Mostly, our own sentiments were echoed that it is less important to work on the "correct" measurement metric than it is to propose a measurement metric.

This coincides with the fact that while most of our clients want to see some quantifiable ROI, what form that takes varies greatly with their own individual business goals and needs. There are industry standards – our agency utilizes the Weighted Opportunities to See metric as its model – but in our experience, one-size-fits-all measurement programs work about as well as one-size-fits-all PR programs. By embracing our clients’ desire to measure the effectiveness of our work on their behalf and utilizing industry standard methods, while at the same time customizing that model just like we customize other aspects of their PR model, our clients tell us we’re striking the right balance. And what we heard last week is that a similar model is gaining acceptance in the U.K. and Europe.

Wednesday, April 05, 2006

Dateline London -- CHEN PR's Law of Technology Evolution

The first in a series of posts from a recent U.K. swing by my globetrotting colleagues Chris Carleton and Randy Wambold. This first post is from Veep Wambold...

Dating back to my experience in the telecommunications market seven or eight years ago, conventional wisdom has been that the U.K. and Europe lagged U.S. technology trends by 18 months or so. There have been exceptions of course – the ubiquity and sophistication of mobile phones to cite one – but for the most part, this “technology lag” seemed accepted as a truism.

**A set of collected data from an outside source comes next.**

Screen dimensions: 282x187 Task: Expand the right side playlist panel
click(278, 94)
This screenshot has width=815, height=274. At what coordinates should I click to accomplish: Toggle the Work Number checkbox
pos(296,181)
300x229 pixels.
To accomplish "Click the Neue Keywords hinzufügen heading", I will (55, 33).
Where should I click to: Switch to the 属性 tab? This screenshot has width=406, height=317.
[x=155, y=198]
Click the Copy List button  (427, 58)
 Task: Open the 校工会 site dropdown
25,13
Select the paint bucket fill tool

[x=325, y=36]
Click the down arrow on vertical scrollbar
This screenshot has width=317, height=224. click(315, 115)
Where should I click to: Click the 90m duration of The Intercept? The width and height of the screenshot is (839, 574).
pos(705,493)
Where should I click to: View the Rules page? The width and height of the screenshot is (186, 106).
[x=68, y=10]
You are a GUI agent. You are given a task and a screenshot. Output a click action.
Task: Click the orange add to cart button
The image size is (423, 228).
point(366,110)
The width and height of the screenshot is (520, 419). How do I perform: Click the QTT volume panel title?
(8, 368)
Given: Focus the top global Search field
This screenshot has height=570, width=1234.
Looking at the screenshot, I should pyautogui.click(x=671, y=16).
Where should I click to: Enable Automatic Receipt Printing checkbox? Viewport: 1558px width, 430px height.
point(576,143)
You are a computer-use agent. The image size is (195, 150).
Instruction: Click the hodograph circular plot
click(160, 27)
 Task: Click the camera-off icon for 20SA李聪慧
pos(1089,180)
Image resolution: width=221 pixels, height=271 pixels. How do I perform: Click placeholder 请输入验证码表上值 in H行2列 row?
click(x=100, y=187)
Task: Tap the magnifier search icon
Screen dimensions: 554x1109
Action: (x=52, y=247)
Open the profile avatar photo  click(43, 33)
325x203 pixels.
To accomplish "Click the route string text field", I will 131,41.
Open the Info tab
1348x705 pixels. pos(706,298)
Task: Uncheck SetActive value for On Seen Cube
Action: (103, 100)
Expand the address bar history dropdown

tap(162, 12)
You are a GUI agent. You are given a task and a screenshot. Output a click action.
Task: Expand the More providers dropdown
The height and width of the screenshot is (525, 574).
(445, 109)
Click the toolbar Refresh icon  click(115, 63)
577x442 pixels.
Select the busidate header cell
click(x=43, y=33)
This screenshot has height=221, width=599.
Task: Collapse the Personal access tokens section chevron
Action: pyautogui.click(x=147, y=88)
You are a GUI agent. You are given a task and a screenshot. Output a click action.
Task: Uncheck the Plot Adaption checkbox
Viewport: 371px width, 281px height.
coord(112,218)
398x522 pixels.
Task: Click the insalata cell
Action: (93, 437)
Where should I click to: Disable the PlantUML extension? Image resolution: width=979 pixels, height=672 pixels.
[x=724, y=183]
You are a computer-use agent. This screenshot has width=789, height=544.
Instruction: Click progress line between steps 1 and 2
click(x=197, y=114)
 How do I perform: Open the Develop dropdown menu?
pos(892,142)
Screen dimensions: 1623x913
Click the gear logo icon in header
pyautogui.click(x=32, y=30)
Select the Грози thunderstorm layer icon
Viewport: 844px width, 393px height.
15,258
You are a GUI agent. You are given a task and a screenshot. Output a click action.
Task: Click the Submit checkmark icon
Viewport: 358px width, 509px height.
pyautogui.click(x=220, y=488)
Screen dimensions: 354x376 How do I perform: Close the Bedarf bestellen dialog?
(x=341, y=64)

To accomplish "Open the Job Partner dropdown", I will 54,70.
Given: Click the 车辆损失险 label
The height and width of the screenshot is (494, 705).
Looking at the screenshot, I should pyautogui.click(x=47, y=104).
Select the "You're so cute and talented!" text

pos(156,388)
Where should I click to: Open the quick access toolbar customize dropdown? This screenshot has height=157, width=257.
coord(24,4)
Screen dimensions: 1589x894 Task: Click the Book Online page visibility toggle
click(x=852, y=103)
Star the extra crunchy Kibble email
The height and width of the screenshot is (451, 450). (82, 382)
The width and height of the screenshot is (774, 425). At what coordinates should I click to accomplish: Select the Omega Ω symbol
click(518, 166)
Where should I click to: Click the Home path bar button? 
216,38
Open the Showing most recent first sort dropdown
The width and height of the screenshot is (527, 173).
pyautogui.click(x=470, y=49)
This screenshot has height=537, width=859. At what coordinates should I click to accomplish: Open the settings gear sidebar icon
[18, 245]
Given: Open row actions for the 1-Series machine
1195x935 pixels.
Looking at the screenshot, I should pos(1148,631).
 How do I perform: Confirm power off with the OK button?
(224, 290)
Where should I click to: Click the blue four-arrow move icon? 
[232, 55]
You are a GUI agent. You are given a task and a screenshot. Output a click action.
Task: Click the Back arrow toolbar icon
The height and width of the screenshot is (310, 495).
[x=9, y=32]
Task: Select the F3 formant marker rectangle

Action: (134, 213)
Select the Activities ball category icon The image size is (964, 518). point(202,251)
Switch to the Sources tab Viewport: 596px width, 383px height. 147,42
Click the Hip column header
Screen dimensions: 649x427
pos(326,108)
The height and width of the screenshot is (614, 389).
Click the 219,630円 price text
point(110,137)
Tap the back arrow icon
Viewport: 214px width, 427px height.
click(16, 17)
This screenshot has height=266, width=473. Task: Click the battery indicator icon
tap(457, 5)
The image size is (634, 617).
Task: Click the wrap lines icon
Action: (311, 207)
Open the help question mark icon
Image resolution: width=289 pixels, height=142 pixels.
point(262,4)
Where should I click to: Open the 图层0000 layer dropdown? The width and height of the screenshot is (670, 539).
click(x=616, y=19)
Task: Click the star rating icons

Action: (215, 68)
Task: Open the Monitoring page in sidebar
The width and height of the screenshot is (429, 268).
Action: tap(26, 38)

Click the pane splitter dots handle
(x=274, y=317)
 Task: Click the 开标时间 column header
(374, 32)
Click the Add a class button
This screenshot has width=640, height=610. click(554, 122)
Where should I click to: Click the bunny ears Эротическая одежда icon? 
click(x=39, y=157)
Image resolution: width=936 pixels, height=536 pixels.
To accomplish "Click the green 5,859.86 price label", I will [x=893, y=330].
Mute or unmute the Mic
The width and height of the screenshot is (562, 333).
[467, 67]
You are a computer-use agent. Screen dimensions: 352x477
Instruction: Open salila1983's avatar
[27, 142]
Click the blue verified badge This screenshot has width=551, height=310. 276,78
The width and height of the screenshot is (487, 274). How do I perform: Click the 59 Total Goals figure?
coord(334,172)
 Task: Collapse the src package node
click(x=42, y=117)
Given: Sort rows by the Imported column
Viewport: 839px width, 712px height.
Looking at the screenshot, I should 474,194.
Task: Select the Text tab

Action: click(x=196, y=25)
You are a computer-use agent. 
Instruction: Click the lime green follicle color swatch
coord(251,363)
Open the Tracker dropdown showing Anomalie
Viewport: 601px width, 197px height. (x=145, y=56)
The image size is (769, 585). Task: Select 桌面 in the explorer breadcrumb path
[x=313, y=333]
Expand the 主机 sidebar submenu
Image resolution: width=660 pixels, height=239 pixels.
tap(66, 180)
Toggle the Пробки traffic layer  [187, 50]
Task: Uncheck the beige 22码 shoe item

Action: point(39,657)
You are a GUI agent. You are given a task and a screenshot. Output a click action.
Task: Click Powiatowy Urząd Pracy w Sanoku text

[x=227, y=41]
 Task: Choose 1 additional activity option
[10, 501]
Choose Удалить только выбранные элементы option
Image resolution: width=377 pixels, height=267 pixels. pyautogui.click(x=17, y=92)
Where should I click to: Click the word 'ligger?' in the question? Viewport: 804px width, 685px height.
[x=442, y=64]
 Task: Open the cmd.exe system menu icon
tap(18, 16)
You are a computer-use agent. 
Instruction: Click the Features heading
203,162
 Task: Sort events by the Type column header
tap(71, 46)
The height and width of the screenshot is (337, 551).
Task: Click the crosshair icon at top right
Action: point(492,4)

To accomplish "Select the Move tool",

Fifteen months ago I had the opportunity to test this truism first hand. My colleague Chris Carleton and I were in London for a series of meetings. Blogs were emerging in the U.S. market as serious communications tools for high tech companies, moving beyond individual soap boxes. As communications professionals, we were spending a lot of time thinking with our clients about the influence of blogs, and their potential as another communications vehicle.

As we took part in several days of meetings in December ‘04, we frequently asked our counterparts in the U.K. and Europe about their experience with blogs. Few reported they were doing any serious thinking about blogs, and some confessed they weren’t quite sure what blogs were.

Chris and I just finished another series of meetings in London with both U.K. and European audiences. Fifteen months later, podcasting, not blogs, is on the tips of our tongues, seeming to be roughly where blogs were 15 months ago – lots of discussion about their use as a PR vehicle, but so far, limited implementation.

However, this time, many of our counterparts seemed every bit as up to speed on this emerging channel. None of the people we talked to were unfamiliar with podcasts, and all or almost all are, like us, spending time thinking about their use.

Maybe it’s time to propose a Law of Technology Evolution: the previously existing technology lag between different continents on the world is inversely related to the speed at which technology increases global interconnectedness. Look out, Gordon Moore.